I know that initially this sounds harshly cynical, a glaring violation of Dan Pink's well-documented ABC sales principles (Attunement, Buoyancy & Clarity). But bear with me. We're in the Attunement phase here. I'm attempting to connect with and deconstruct the magical thinking Wall Street has injected into our culture.
One aspect of this magical thinking is how investors decide to whom to give their money. When I meet with potential clients I ask them why they picked their current adviser and why they are leaving. I do this to dispel any delusions about their attraction to me, and, to avoid the mistakes the former adviser made. Almost invariably they were attracted by the adviser's "success", as evidenced by $1000 suits, expensive cars & high-rent office. (Wes Rhodes is a classic local example. Bernie Madoff is an infamous national example.) I ask, "Well who do you think paid for all that?". Even if they don't come right out and say it I can see the wheels turning, "We did.". (The mythological belief is that the stock broker has been a great success with his own money and now wants to share that success with little ol' you.) And almost invariably my new clients left their broker because of excessive fees and performance that's worse than unmanaged indexes.
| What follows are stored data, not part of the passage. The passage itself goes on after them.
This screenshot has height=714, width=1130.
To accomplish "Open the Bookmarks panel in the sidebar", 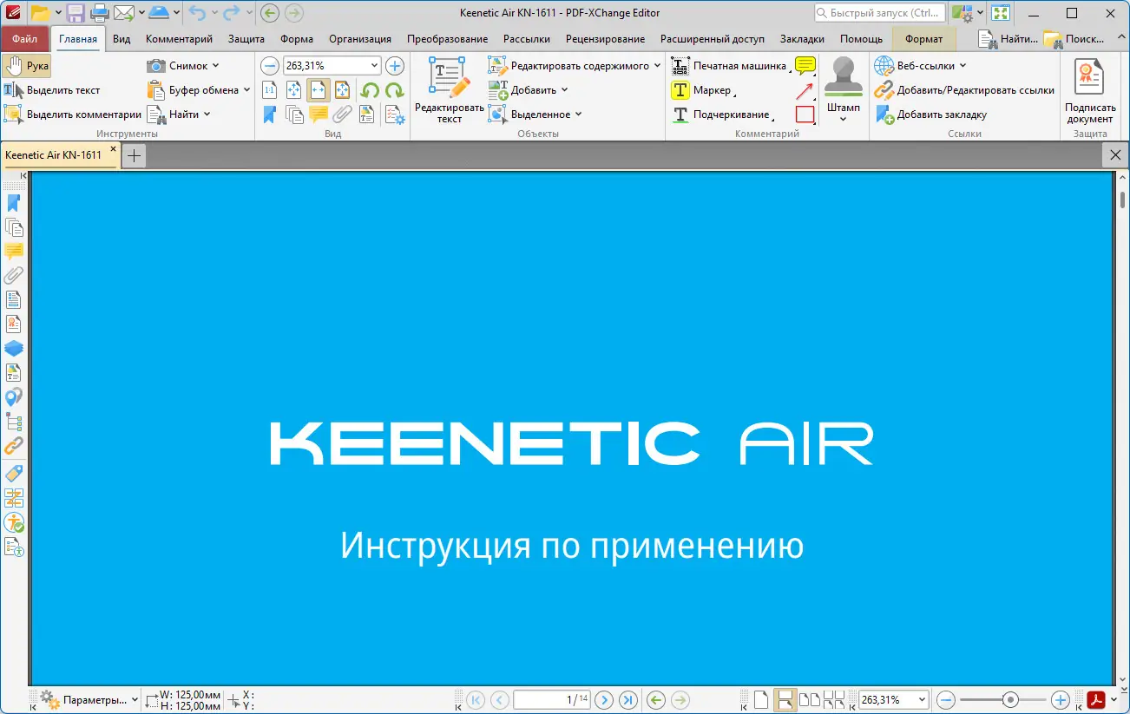I will click(14, 202).
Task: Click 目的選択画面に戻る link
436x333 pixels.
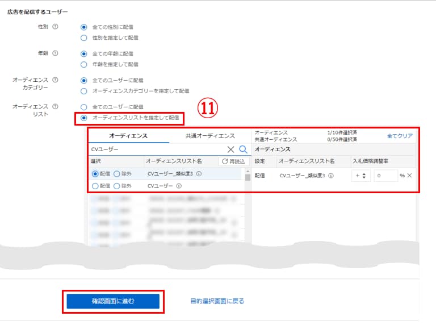Action: [x=217, y=301]
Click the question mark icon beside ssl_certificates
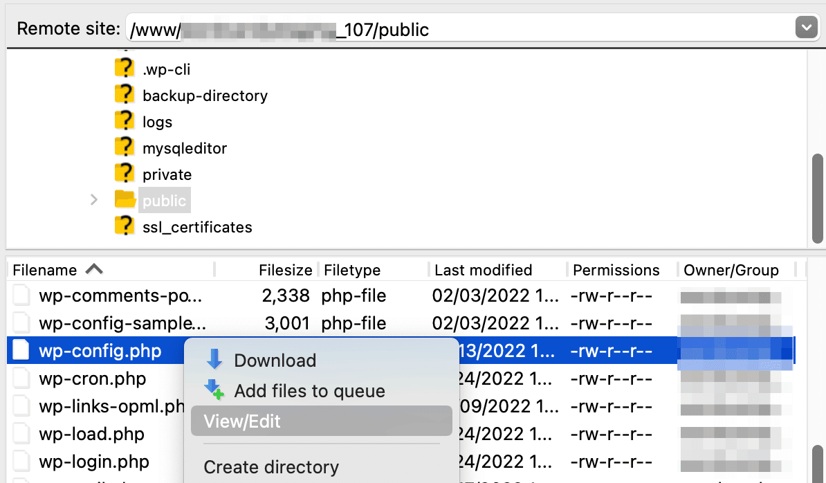The height and width of the screenshot is (483, 826). pos(124,226)
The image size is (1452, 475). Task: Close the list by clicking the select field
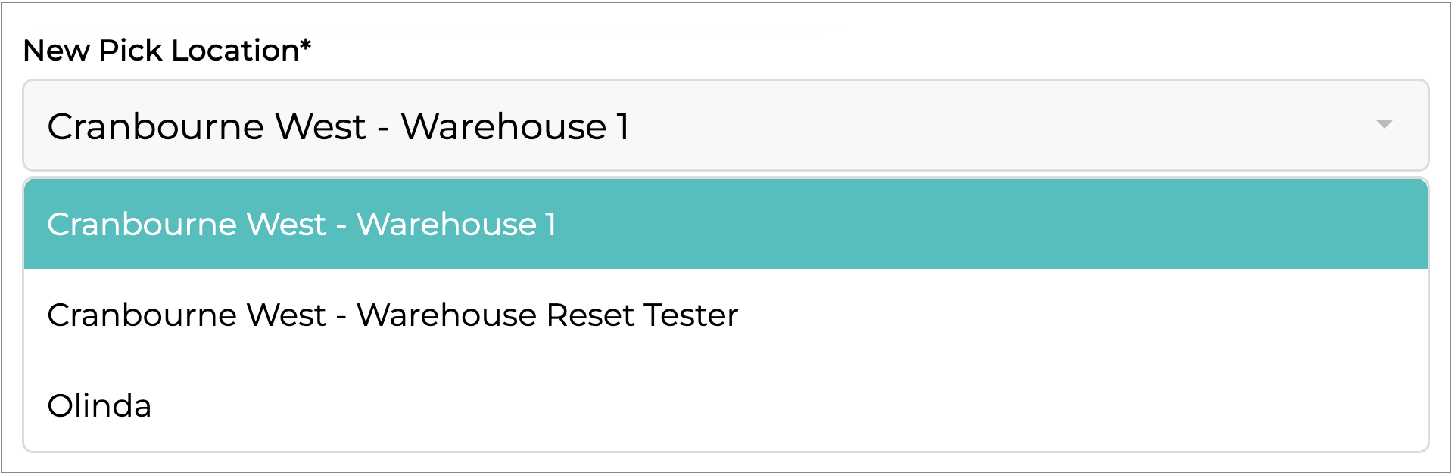coord(725,126)
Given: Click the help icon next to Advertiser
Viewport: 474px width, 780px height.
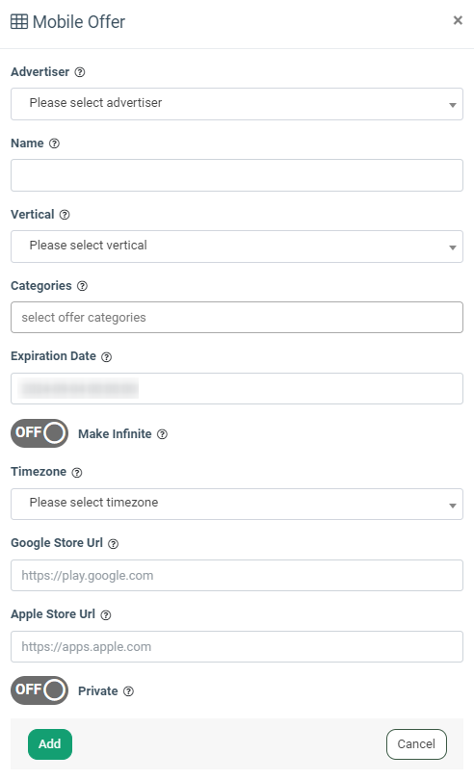Looking at the screenshot, I should coord(80,72).
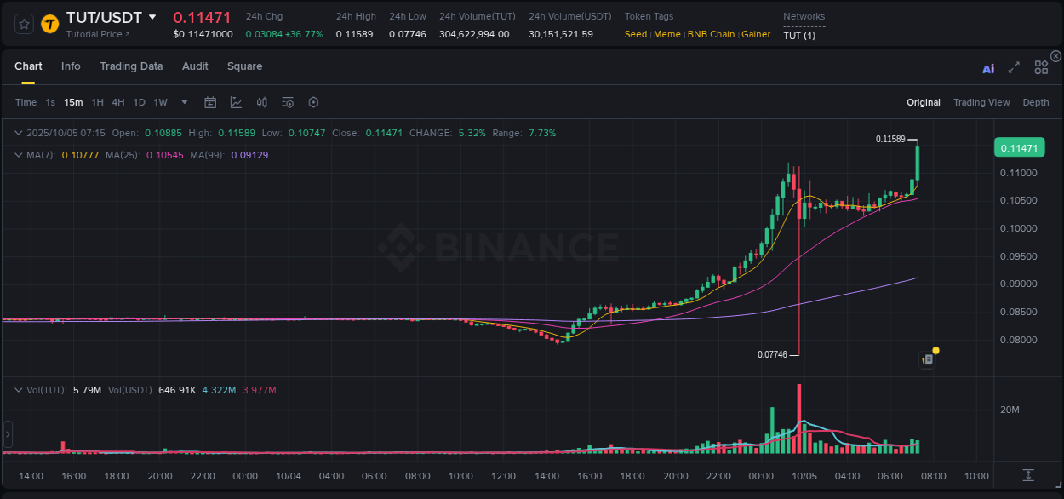Collapse the MA indicator row chevron
Image resolution: width=1064 pixels, height=499 pixels.
point(18,155)
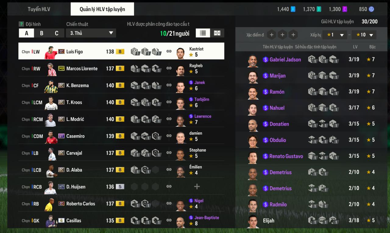
Task: Switch to list view icon
Action: [203, 33]
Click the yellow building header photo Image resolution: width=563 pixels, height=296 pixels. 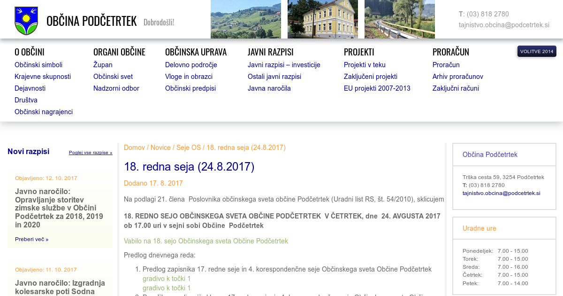(x=322, y=19)
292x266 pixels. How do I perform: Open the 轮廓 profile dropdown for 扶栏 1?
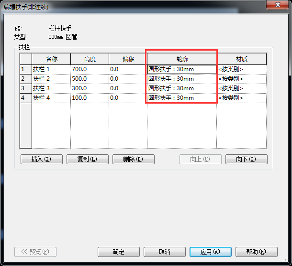pos(181,69)
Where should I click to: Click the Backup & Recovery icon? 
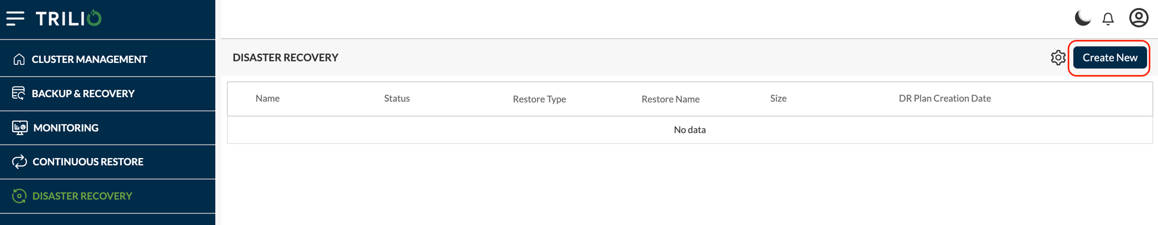19,93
The complicated, circuitous narrative the entertainers propagate for risk-taking versus safety might as well be: Well, in the back room we have a team of very skillful gnomes feeding magic mushrooms to our herd of purple unicorns, which then excrete the gains you'll experience. Wow! That's exciting just to make up! I almost want to say, "Uh huh. Ok. Sign me up!" Unfortunately, in most cases there are no purple unicorns, just ordinary bulls eating ordinary hay and excreting ordinary . . .ahem.